People are assumed to consult their outcome expectations when discrepancy reduction is hampered; in case of high expectations people keep trying, whereas low expectations lead to giving up. A positive affective response as a consequence of goal attainment is not assumed, nor is the detection of a discrepancy assumed to be associated with negative affect. Rather, the speed of progress in discrepancy reduction is seen as the source of positive or negative feelings in a person’ goal pursuit. The intensity of these feelings is again regulated in a negative feedback loop. If the speed meets a set reference criterion, positive feelings result, whereas negative feelings are experienced with any speed that stays below this criterion.
Research on self-defining goals demonstrates, however, that people do not necessarily have to move downwards (i.e., to lower level goals) when trying to close goal discrepancies. When it comes to ‘Be-goals’ that specify a desired identity (such as being a good parent, an excellent scientist, or a very religious person) there are many different, alternative ways to indicate to oneself and others that one possesses the aspired identity. If one has failed to attain an indicator or has discovered that an indicator is out of reach (e.g., important discoveries for a scientist), one can compensate by striving for alternative indicators (e.g., supervising students). People who have set themselves self-defining goals and still feel committed to attain them readily respond to experiences of falling short with such compensatory efforts.

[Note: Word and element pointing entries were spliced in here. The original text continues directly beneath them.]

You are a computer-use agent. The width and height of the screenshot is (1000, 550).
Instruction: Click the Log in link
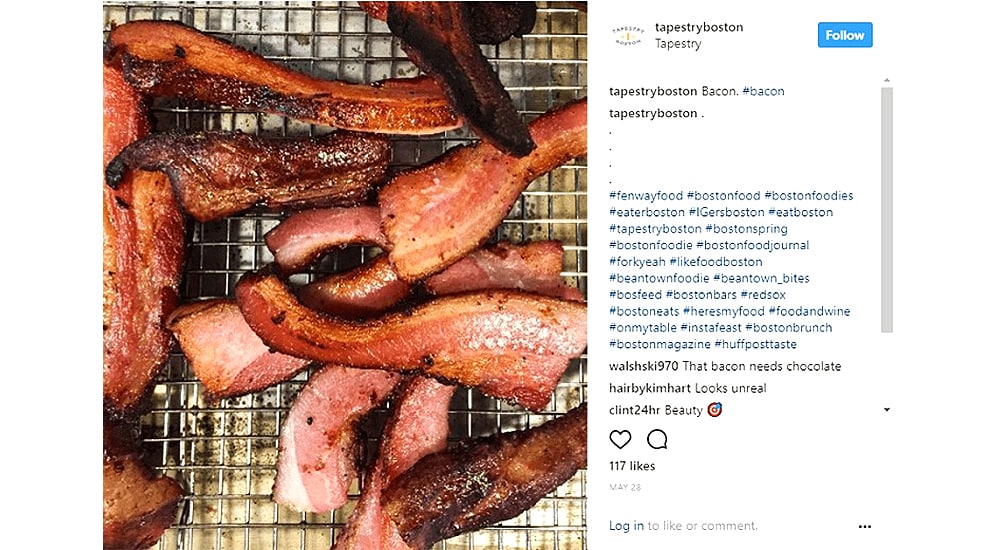[x=626, y=526]
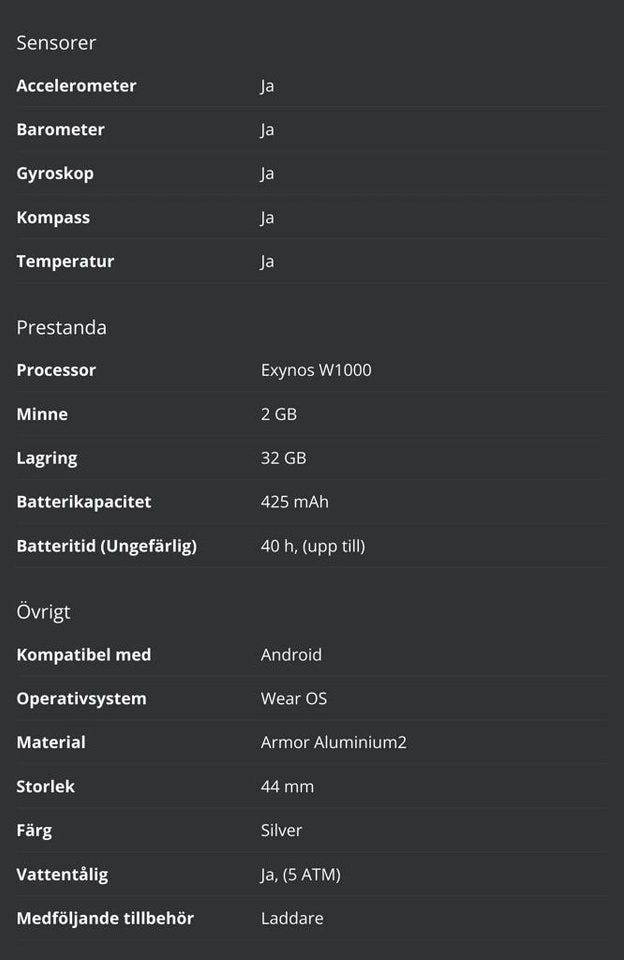Click the Minne value 2 GB

(278, 414)
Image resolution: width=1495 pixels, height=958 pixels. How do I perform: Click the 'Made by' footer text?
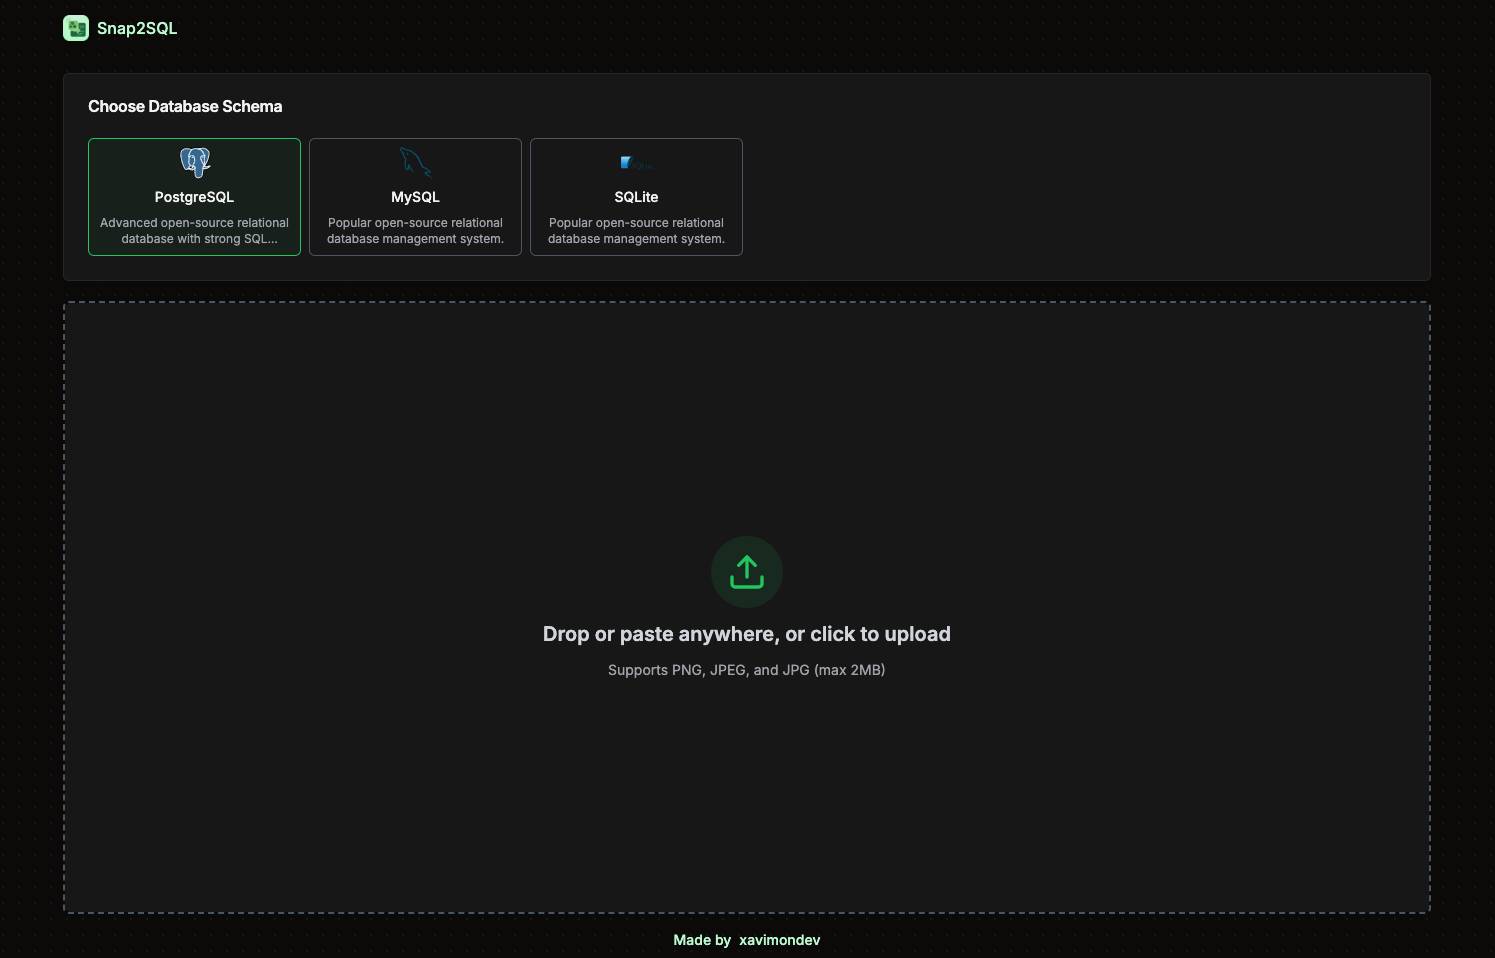[x=702, y=940]
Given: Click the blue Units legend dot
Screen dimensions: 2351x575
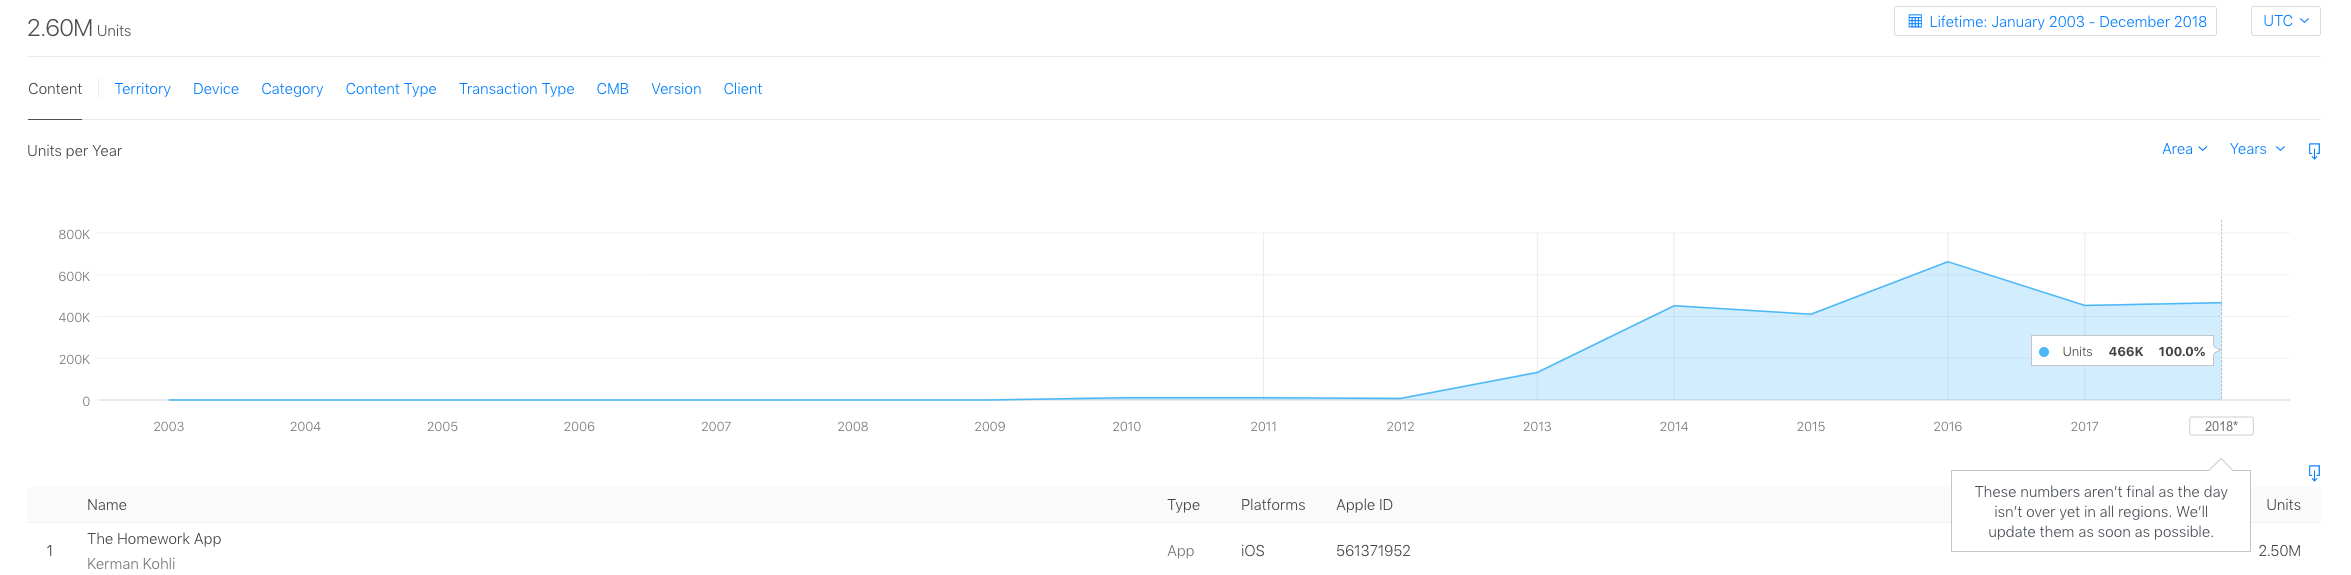Looking at the screenshot, I should click(x=2044, y=352).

Social-psychological perspectives on motivation first focused on identifying the determinants of motivation. This search has moved from motives, needs, and incentives to more cognitive determinants, such as expectations, attributions, control beliefs, and goals. With the recent focus on goals, the issue of self-regulation of behavior has become prevalent. The human is conceived as a flexible strategist. This concept leads to a focus on the analysis of reflective and reflexive psychological processes that guide the successful attainment of desired outcomes.